Tra loro il più bel racconto d’amore della storia della musica e l’inesorabile tragedia della follia, formano la trama in cui si delinea la nobile ed affascinante figura di Robert Schumann (1810-1856). In questo caso la leggenda è fedele alla storia: la corrispondenza appassionata e delicata tra Robert e Clara, il loro diario, i loro rapporti raccontati da terzi, sono testimonianze trasparenti della loro sincerità e della passione reciproca tra il compositore ventiduenne e la fanciulla di soli tredici anni. Clara Wieck fu una delle più grandi pianiste della sua epoca, ella suona meravigliosamente i “Papillons” che Robert ha appena scritto, è una grande e sensibile donna ed artista, lui ha la testa piena di idee fantastiche, inventa per lei pagine di musica, poesie e sciarade, insieme fanno grandi passeggiate, si raccontano e si amano teneramente. Quando per la carriera di Clara si devono separare, il che avviene via via sempre più di frequente, Robert lavora pensando a lei: Clara è il suo angelo buono, e lo rimarrà per sempre. Un giorno la rivede, dopo una lunga assenza, lei ha ora sedici anni, è meravigliosa, si dichiarano il loro amore. Cinque anni dovranno ancora passare perché possano essere definitivamente insieme, cinque anni molto contrastati dal padre di lei.
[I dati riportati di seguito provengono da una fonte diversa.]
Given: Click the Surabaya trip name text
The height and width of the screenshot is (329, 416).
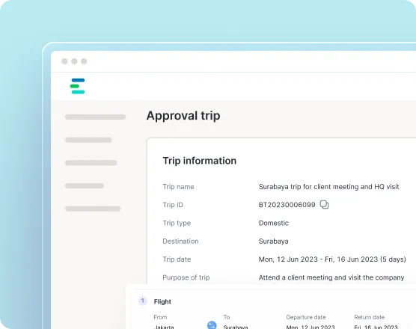Looking at the screenshot, I should click(x=328, y=187).
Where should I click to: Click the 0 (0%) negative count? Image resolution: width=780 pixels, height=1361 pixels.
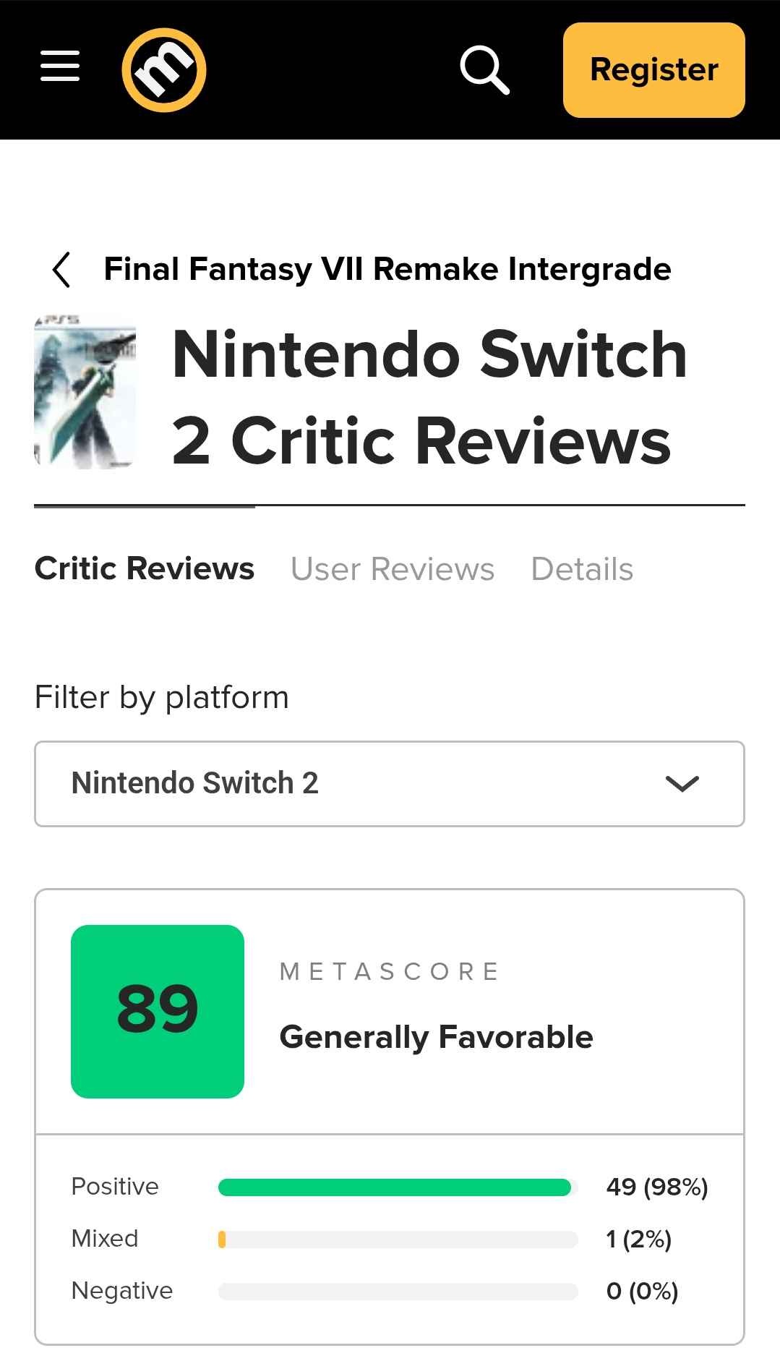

La lunga marcia verso Clara è il periodo più fecondo della carriera di
Schumann, è allora che egli compone i suoi capolavori per pianoforte, come il “Carnaval” op.9 (1835), la “Fantasia” op.17, culmine della musica pianistica romantica, e gli “Studi sinfonici” (1834). Nell’anno del loro matrimonio, avvenuto nel 1840, Schumann compone 130 lieder (la metà della sua produzione totale), fra i quali tutti i più belli. La loro vita matrimoniale sarà esemplare, e, come in tutte le storie d’amore, avranno numerosi bambini (esattamente otto… ) però questa storia finisce male: il dramma tanto temuto si manifesta: la perdita della ragione. Unico barlume di luce nella notte della follia di Schumann è l’amore di Clara, che non finisce e non abbandona mai il cuore del compositore, e che gli dimostrerà per tutta la vita la sua devozione e la sua tenerezza.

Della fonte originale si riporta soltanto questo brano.